Xangô

Xangô São Jerônimo

Junho é um mês extremamente rico em sincretismos nas tradições de Umbanda. Mês de Xangô, sincretizado em todos os santos dos festejos juninos (Santo Antônio, São João e São Pedro), muito embora na Umbanda paulista a iconografia mais referenciada seja a de São Jerônimo (celebrado pela Igreja Católica em 30/09).

Mas os sincretismos não encerram por aí. Santo Antônio também é sincretizado com Exu em muitas regiões do Brasil, em cultos diversos.

Há de se considerar a inegável relação entre Exu e a linha dos Pretos Velhos (o que é evidente não apenas na linha de Pinga Fogo – ou Pretos Velhos Quimbandeiros,  mas em toda a linha das Santas Almas Benditas – linha de ancestralidade e de encaminhamento de almas), cujo ponto de forças (Cruzeiro da Calunga) faz valer todo o cruzamento entre essas correntes.

A Linha das Santas Almas, aliás, guarda essa complexidade, muitas vezes incompreendida. E essa relação com esquerda, santos católicos e pretos velhos não se trata de nenhuma teoria doutrinária de pai de santo influencer, não.

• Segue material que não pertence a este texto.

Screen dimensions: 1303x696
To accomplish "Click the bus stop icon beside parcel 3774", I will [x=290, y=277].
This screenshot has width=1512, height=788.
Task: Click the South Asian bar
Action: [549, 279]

Encontramos todas essas referências nos pontos cantados, os antigos e tradicionais. E, quanto mais antigos, mais frequentes são as referências híbridas e sincréticas.

O que torna ainda mais interessante essa rede sincrética é a presença de Xangô, reverenciado em outros cultos como o rei dos Egunguns – ou seja, estamos falando também de ancestralidade, de culto ancestral.

Não por um acaso temos uma sequência muito lógica no calendário festivo de Umbanda, no qual os Pretos Velhos abrem os trabalhos (em nossa linhagem, inclusive, abrimos sempre qualquer gira os saudando primeiro, como forma de reverência ancestral, o que também inclui Exu, previamente firmado em todos os trabalhos).

Logo após o 13 de maio, louvamos a Xangô e encerramos o mês de junho prestando nosso culto a Exu.

Xangô tem seu ponto de forças nas pedreiras, no reino mineral, e profunda relação com Oxum (reino das cachoeiras), Iansã (senhora dos ancestrais), a linha das almas (através de São Pedro, sincretizado pela sua narrativa enquanto guardião dos portões do céu), e Exu (sincretizado na força de Santo Antônio).

Em nossa vertente de Umbanda, Xangô é cultuado não por qualidades, mas por representantes de forças regidas por uma única falange, a falange de Xangô.

Em nossa tradição, cultuamos Xangô enquanto um ente nascido e humanizado, chefe da falange da justiça, composta de caboclos e todas as entidades que trabalham sob sua regência, como pretos velhos, baianos, erês, exus,  etc.

Xangô tem seu ponto de forças no reino mineral, nas pedreiras, nas pedras das cachoeiras, nas rochas, montanhas, serras, colinas, chapadas. A simbologia da pedra é autoexplicativa: Xangô é lei e justiça, e esta é sólida, imutável e severa. 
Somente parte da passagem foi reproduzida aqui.